Produce a perfect copy of the listing, matching each line.
━━━ STORED DATA
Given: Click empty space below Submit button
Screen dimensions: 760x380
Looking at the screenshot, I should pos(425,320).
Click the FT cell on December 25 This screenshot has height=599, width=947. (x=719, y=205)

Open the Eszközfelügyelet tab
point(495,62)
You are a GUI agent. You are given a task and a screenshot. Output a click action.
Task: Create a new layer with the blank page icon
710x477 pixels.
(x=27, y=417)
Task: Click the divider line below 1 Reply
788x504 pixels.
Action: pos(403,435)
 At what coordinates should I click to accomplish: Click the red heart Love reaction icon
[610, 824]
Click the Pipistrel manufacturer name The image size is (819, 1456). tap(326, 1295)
━━━━━━
EXERCISE OUTPUT:
Given: Click empty space below Submit button
Screen dimensions: 760x380
Looking at the screenshot, I should pos(425,320).
Click the FT cell on December 25 This screenshot has height=599, width=947. (x=719, y=205)

Open the Eszközfelügyelet tab
point(495,62)
You are a GUI agent. You are given a task and a screenshot. Output a click action.
Task: Create a new layer with the blank page icon
710x477 pixels.
(x=27, y=417)
Task: Click the divider line below 1 Reply
788x504 pixels.
Action: pos(403,435)
 At what coordinates should I click to accomplish: Click the red heart Love reaction icon
[610, 824]
Click the Pipistrel manufacturer name The image size is (819, 1456). tap(326, 1295)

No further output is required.